Um, that should have been “a full 4% higher . . . .” I just noticed the typo. Oops!
An interesting article:
Unemployment and Labor Market Institutions:
The Failure of the Empirical Case for Deregulation
You can find the pdf at http://www.newschool.edu/cepa/papers/archive/cepa200404.pdf
It might be “interesting”, but I’m not going to read 44 pages of turgid prose to find out! Most academic papers contain a summary at the beginning; it certainly would have been nice in this case.
It is often claimed that people face a choice between mass unemployment and the low wages and bad working conditions that government regulations, and government backed unions, supposedly prevent.
Of course some wildly dishonest people, such as President Barack Obama, even claim that one can have a labour market controlled by government regulations and unions (with all the good things that supposedly come from this) without having mass unemployment – even that such regulations and government backed unions are “good for jobs”.
However, more honest statists admit that a regulated labour market and unions with government granted immunities from the Common Law means more unemployment. What they argue is that the higher wages and better working conditions for most people (that they claim result from such interventionism) is worth the price of higher unemployment.

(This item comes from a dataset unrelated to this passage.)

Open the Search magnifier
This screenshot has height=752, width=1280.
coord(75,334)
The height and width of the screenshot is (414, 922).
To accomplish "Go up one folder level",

But, in the longer term, it simply is not true that interventionism means higher wages or better working conditions than would otherwise be the case.
In reality, by undermining the economy over the years, interventionism means BOTH higher unemployment and lower wages and worse working conditions than would otherwise be the case.
The article linked to above is 24 pages. The rest is references and a data appendix. It has a conclusion at the end. This is a quote from it:
“This paper critically assesses the evidence for this widespread belief that rigidities
generated by labor market institutions lie at the heart of the unemployment crisis. We conclude that
the evidence is far from conclusive. Expanding on an earlier review of recent literature, we find
that the results of prior studies are in many cases problematic and often contradictory.”
Myself, I think it is obvious that if we could look at all variables (which we can’t) we would find that less flexibility is a bad thing. Maybe it won’t lead to higher unemployment, but it will effect something. Economic policy is always like that.
I have a cousin in Italy. The Garbage Collectors union is controlled by the communist party, and the government is always trying to appease them. The result? They get high wages, long vacations (even by Italy’s standard) and all the rest. My cousin is wasting his life waiting for a job as a garbage collector. The country needs doctors, and he is quite smart, but he’d rather loaf and wait to spend his life picking up trash. See what I mean?
Of course the Italian government health service (set up as recently as 1978 I am told) is as big a mess as the trash collection. But at least there is a lot of high quality private medical care in Italy.
The Communist union control of garbage collection illustrates the point that the Communists are not really the enemies of organized crime that they pretend to be – as the garbage collection service has close links to organized crime.